Many knocker-uppers were night owls who slept during the day and woke around 4pm, thus not requiring a knocker-upper themselves.

A knocker-up would also use a 'snuffer-outer', a tool term possibly derived from lamplighter terminology, to rouse the sleeping. This implement was used to put out gas lamps which were lit at dusk and then needed to be extinguished at dawn.

There were large numbers of people carrying out the job, especially in larger industrial towns such as Manchester. Generally the job was done by elderly men and pregnant women but sometimes police constables supplemented their pay by performing the task during early morning patrols.

Molly Moore (daughter of Mary Smith, also a knocker-up and the protagonist of a children's picture book by Andrea U'Ren called Mary Smith) claims to have been the last knocker-up to have been employed as such. Both Smith and Moore used a long rubber tube to shoot dried peas at their clients' windows.

In Ferryhill, County Durham, miners' houses had slate boards set into their outside walls onto which the miners would write their shift details in chalk so that the colliery-employed knocker-up could wake them at the correct time. These boards were known as "knocky-up boards" or "wake-up slates".

== In media ==

Charles Dickens's Great Expectations includes a brief description of a knocker-up. Hindle Wakes, a play written by Stanley Houghton and then a movie (of the same title) directed by Maurice Elvey, similarly involves one.

The job of a knocker-up is documented and explained in the episode "The Industrial Revolution" of the television series The Worst Jobs in History.

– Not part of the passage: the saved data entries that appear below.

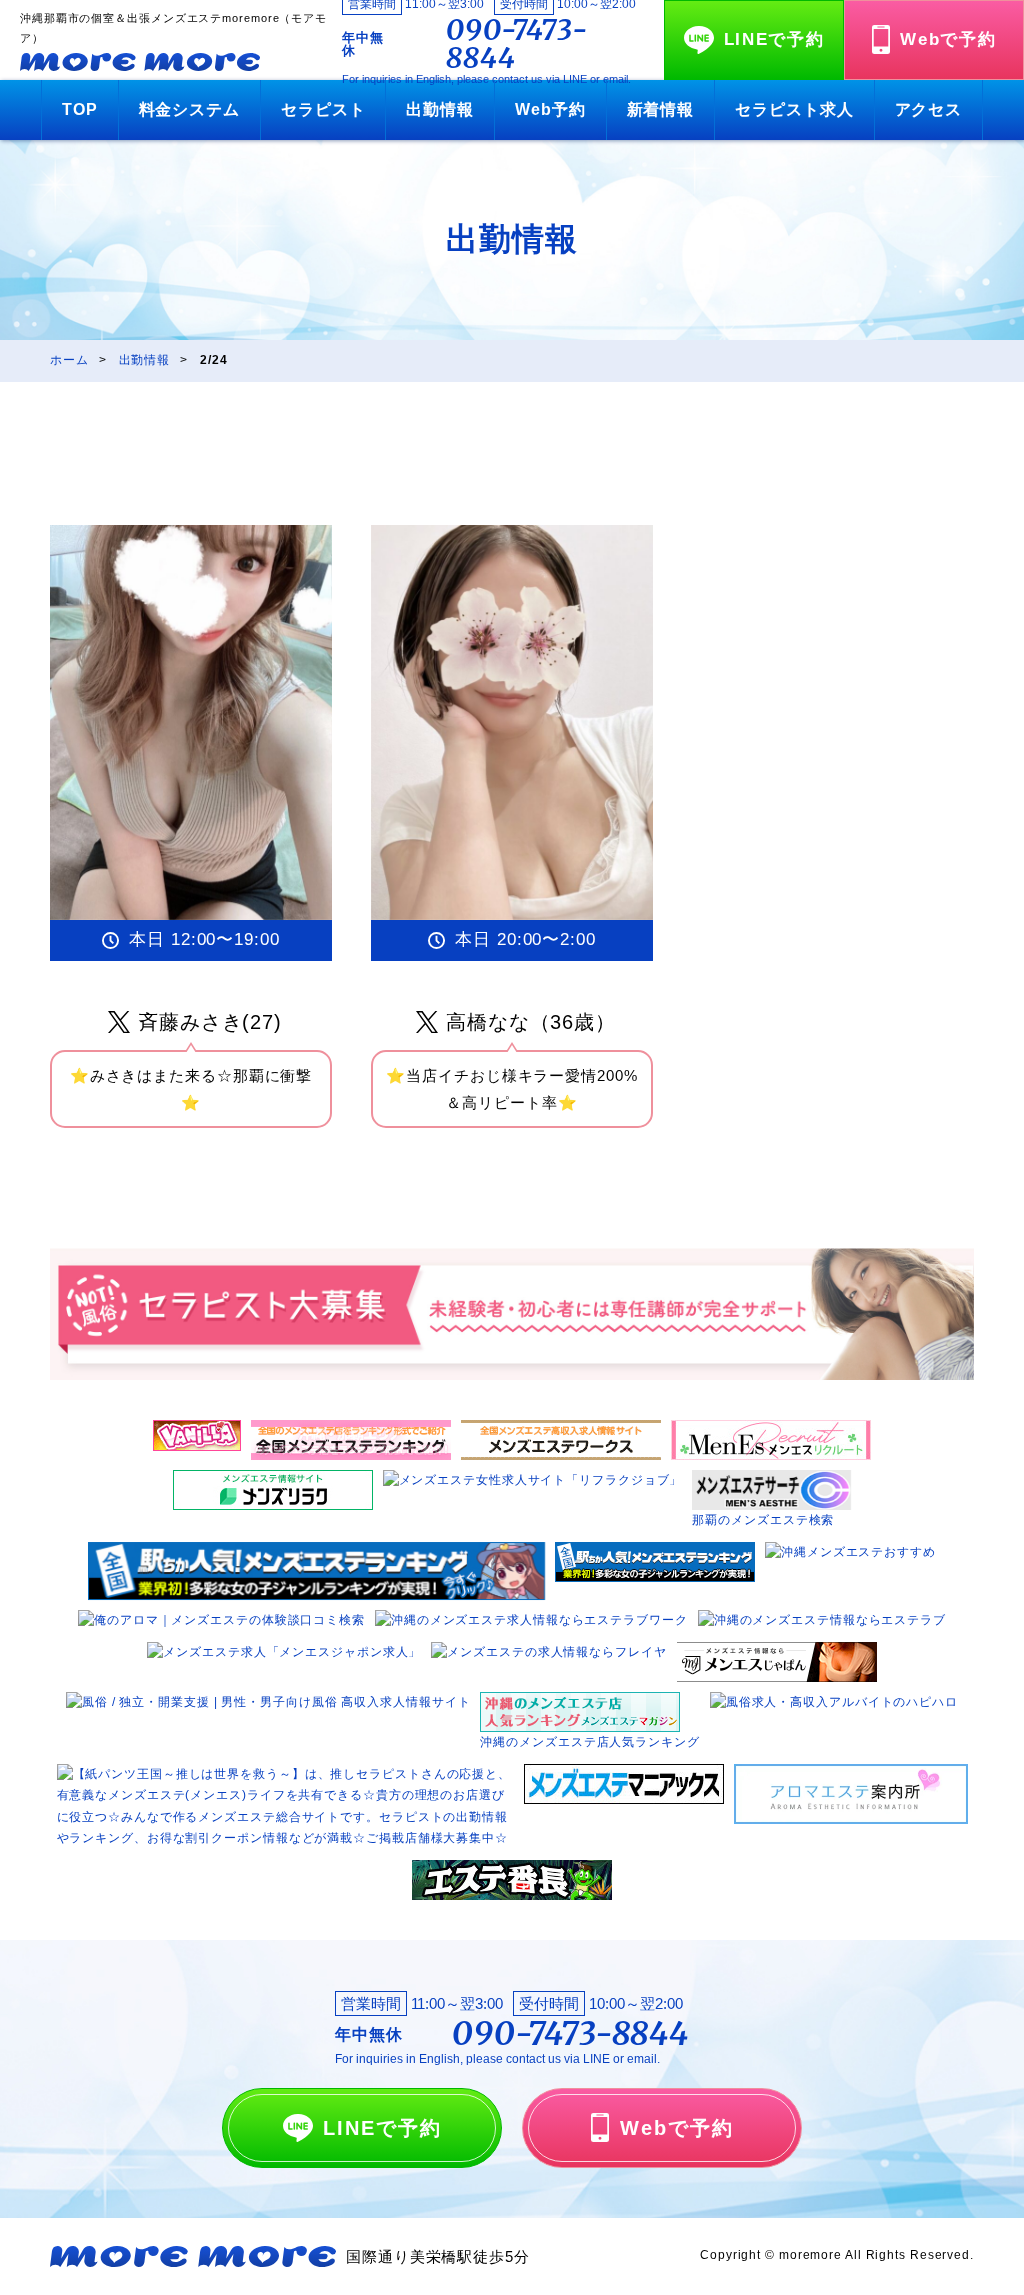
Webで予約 (948, 39)
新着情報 (661, 109)
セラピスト (323, 109)
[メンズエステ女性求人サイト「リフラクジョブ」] (533, 1480)
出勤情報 (440, 109)
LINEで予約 (774, 39)
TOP (80, 109)
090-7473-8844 (517, 44)
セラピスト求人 (794, 109)
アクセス (929, 109)
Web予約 (550, 109)
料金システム (189, 109)
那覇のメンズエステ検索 (763, 1520)
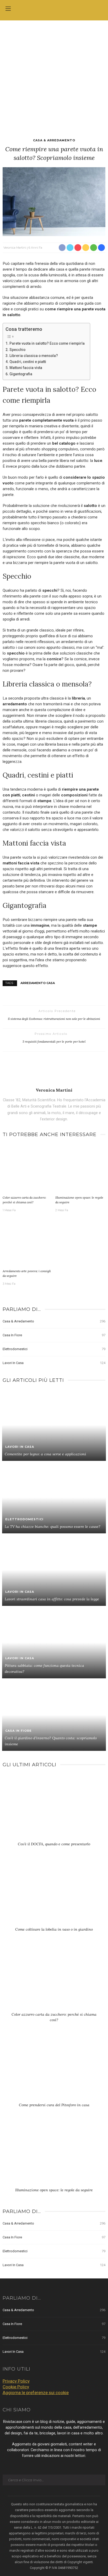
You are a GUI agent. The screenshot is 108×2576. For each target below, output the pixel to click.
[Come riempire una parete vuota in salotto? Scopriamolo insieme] (54, 201)
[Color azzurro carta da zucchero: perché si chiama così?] (28, 1168)
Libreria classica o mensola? (33, 356)
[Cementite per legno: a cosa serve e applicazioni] (54, 1424)
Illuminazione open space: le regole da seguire (54, 2190)
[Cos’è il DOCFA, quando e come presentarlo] (54, 1809)
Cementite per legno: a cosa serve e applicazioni (45, 1454)
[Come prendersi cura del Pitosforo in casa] (54, 2069)
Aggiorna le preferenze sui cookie (36, 2392)
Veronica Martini (14, 247)
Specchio (17, 350)
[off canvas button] (8, 8)
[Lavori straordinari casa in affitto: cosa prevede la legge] (54, 1569)
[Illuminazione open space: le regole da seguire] (80, 1168)
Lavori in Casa (54, 1363)
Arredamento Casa (37, 983)
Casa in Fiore (54, 1335)
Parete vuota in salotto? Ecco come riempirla (47, 343)
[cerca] (100, 9)
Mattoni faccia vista (25, 368)
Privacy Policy (16, 2381)
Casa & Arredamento (54, 140)
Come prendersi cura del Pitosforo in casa (54, 2105)
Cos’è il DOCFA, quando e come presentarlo (54, 1844)
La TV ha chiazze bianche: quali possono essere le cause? (52, 1526)
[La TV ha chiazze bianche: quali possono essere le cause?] (54, 1497)
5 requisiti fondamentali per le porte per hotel (54, 1041)
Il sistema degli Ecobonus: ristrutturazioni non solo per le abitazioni (54, 1019)
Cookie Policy (16, 2386)
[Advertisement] (54, 77)
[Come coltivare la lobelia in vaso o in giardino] (54, 1894)
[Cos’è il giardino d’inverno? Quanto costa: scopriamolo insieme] (54, 1714)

A knocker-up appears at the very beginning of the musical The Wind Road Boys by Paul Flynn. He walks along a group of children who are all holding slates with a number chalked upon them. The number on the slates denotes at what hour the householder wished to be woken in the morning and he calls and raps on the windows with his stick accordingly.

In Walter Greenwood's novel Love on the Dole, a knocker-up is featured. He wakes the Hardcastle family and their neighbours up by tapping on their upper windows with a long pole that has wires hanging from the end.